BackStatistics Study Guide: Variables, Data Displays, Outliers, and Correlation
Study Guide - Smart Notes
Tailored notes based on your materials, expanded with key definitions, examples, and context.
Understanding Variables in Statistics
Types of Variables
In statistics, variables are characteristics or properties that can take on different values. They are classified as either qualitative (categorical) or quantitative (numerical):
Qualitative Variables: Describe qualities or categories. Examples: zip code, living with parents, employment status, fraternity/sorority membership.
Quantitative Variables: Represent measurable quantities. Examples: annual income, undergraduate GPA.
Note: Some variables, like zip code, are coded numerically but are still qualitative because the numbers do not represent meaningful quantities.
Graphical Displays and Summary Statistics
Histograms and Boxplots
Histograms and boxplots are graphical tools used to summarize and visualize the distribution of quantitative data.
Histogram: Shows the frequency of data within specified intervals (bins).
Boxplot: Summarizes data using the five-number summary: minimum, Q1, median, Q3, and maximum. Outliers may be indicated as points beyond the whiskers.
Measures of Center: Mean and Median
Mean: The arithmetic average of a data set.
Median: The middle value when data are ordered from smallest to largest.
Skewness: If the mean is greater than the median, the distribution is right-skewed (positively skewed). If the mean is less than the median, the distribution is left-skewed (negatively skewed).
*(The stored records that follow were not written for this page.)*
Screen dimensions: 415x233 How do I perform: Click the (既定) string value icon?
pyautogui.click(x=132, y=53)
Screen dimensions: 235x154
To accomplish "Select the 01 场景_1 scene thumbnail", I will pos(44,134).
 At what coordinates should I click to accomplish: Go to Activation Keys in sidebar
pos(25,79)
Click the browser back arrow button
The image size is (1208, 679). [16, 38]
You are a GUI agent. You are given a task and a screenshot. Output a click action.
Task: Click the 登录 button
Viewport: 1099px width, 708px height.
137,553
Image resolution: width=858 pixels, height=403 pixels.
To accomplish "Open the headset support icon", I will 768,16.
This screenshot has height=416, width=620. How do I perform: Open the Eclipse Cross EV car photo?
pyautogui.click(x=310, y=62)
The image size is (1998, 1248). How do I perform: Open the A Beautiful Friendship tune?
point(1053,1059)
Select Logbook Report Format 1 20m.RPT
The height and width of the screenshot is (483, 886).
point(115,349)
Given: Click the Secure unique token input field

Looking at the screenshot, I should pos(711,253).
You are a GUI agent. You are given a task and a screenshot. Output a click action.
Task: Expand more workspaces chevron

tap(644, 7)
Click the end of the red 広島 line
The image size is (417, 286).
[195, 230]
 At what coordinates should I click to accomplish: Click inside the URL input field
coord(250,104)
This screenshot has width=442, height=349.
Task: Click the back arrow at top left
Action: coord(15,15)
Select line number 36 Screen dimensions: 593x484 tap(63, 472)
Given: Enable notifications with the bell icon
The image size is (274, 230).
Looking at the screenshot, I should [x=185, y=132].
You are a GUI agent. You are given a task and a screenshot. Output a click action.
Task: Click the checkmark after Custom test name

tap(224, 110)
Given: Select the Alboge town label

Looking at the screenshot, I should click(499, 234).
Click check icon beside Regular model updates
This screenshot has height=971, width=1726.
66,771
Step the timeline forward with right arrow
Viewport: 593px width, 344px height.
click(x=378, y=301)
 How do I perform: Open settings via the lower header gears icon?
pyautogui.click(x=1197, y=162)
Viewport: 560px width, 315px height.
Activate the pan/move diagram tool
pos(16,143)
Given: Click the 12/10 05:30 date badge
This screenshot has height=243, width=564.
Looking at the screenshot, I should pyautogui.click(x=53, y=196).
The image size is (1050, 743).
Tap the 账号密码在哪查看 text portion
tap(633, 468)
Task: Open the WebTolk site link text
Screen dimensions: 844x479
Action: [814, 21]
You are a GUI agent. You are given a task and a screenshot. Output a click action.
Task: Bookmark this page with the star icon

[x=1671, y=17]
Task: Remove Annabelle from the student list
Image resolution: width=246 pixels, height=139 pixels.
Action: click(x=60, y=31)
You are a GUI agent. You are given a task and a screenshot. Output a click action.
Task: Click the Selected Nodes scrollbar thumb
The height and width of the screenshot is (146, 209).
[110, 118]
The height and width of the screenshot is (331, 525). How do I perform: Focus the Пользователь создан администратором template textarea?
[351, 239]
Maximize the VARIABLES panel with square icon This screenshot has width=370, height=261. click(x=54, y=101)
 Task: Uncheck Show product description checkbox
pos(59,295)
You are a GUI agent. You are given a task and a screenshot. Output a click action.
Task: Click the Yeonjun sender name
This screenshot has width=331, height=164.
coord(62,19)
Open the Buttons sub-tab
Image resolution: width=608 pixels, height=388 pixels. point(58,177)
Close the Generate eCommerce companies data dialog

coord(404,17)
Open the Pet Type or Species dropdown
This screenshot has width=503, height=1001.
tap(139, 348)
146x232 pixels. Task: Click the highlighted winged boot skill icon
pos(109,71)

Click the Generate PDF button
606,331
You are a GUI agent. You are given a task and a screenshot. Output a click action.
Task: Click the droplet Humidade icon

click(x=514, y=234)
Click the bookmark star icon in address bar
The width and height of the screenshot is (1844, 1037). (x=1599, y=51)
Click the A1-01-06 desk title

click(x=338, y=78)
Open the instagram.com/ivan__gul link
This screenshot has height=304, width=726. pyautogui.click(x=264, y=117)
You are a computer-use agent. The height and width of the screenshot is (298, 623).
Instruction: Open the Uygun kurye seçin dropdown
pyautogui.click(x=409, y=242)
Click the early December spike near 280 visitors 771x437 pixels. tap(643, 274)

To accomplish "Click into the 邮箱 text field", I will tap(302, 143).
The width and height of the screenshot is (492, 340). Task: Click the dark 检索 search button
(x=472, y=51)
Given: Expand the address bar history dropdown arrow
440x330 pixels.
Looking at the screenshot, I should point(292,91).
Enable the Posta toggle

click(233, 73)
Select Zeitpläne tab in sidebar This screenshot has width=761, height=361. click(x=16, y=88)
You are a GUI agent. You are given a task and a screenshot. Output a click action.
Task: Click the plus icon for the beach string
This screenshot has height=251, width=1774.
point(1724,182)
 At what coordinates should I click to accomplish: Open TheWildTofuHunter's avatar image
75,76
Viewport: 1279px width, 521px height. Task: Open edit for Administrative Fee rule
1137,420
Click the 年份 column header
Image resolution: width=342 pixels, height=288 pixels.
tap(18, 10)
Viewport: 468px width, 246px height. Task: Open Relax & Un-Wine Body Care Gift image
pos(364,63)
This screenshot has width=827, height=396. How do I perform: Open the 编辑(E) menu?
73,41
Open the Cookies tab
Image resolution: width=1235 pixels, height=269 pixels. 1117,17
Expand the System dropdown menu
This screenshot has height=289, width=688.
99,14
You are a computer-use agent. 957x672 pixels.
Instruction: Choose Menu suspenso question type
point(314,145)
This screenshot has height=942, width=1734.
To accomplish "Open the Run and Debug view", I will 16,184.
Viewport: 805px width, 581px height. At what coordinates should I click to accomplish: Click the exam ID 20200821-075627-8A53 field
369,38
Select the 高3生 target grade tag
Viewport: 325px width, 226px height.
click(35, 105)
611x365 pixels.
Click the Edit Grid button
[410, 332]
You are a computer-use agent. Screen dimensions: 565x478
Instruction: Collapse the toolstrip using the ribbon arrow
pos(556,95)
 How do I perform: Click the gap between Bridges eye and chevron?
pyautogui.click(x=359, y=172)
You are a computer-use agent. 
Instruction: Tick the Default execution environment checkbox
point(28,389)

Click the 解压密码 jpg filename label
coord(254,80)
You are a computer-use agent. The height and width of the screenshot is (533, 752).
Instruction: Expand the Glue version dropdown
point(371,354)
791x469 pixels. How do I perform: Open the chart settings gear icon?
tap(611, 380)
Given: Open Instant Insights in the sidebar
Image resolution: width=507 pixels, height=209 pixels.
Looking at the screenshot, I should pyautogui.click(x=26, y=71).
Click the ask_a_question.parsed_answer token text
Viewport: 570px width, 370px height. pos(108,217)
Example: Interpreting a Histogram
Given a histogram of calcium concentrations in water, you can estimate the percentage of locations within a certain range by summing the frequencies in the relevant bins and dividing by the total number of observations.
Calculating Percentages from Histograms
To find the percentage of observations in a certain range:
Add the frequencies for all bins in the range.
Divide by the total number of observations.
Multiply by 100 to get a percentage.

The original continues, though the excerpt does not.